On a Blog for VentureFizz, Keith Cline discusses Dave Wetherell and CGMi: You may remember that CGMi had the naming rights to the home of the New England Patriots which was known for a time as CMGi Field. Cline says that “at its peak, the company had over 70 investments, 20 subsidiaries, 5 thousand employees, and 1.5 billion in annual revenues. Its market cap was 41 Billion and ranked somewhere around No. 7-9 in the world in terms of aggregate traffic to all of its properties”

“Wetherell became Chairman, CEO and orchestrated a leveraged buyout of the company in 1986. CMGi’s core business was focused on selling mailing lists of university faculty and information buyers to educational and professional publishers. After taking over, Wetherell built up the company’s revenues and market share, and took the company public in 1994. Shortly after its IPO, Wetherall founded BookLink Technologies, a web browser company, which was sold to American Online for an all-stock transaction that yielded $72 million for CMGi from and initial $900 Thousand investment.”

“The proceeds from the sale of BookLink allowed CMGi to focus on a two pronged strategy . It would incubate its own startup internet companies and also have an investment arm, CMG@ventures to fund early stage internet companies. As the business grew, CMGi became a NASDAQ 100 company and market leaders like Microsoft, Intel, and Sumitomo held minority positions in it. CMGi’s portfolio included companies like, Alta Vista, Engage, Lycos, GeoCities, Raging Bull, NaviSite,,,, Snapfish and others…” “AltaVista was developed by researchers at Digital Equipment and was the Google of its time…According to Wetherell, Novell and CGMi were planning a merger and Eric Schmidt would have been CEO of the combined entity but the merger was put on hold when the market crashed during the Spring of 2000. He also mentioned at one point CMGi discussed acquiring Google, but the board was against it.” (They also looked at investing early on in ebay but the board thought the valuation was too high.

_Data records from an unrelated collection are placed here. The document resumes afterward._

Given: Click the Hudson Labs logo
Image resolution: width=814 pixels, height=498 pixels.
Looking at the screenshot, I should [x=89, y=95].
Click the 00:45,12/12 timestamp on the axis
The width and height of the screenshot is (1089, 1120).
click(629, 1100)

Are you wondering where Dave Wetherell is today? After retiring from CMGi he “started as a sole angel investor, (in Biotech) and it blossomed into an investment firm with $200 million under management, called Biomark Capital.

    So what was the “best advice” that I never took. Dave Wetherell told me to invest in software companies. This was when the likes of Wang and Digital ruled the  technology scene. Microsoft Windows would be introduced in 1985. Well there is good news folks, I still have my sock puppet; that must be worth something. Speaking of SAAB’s, I also drove a SAAB during the eighties. My SAAB had an odd quirk; it would suddenly come to a stop on the interstate.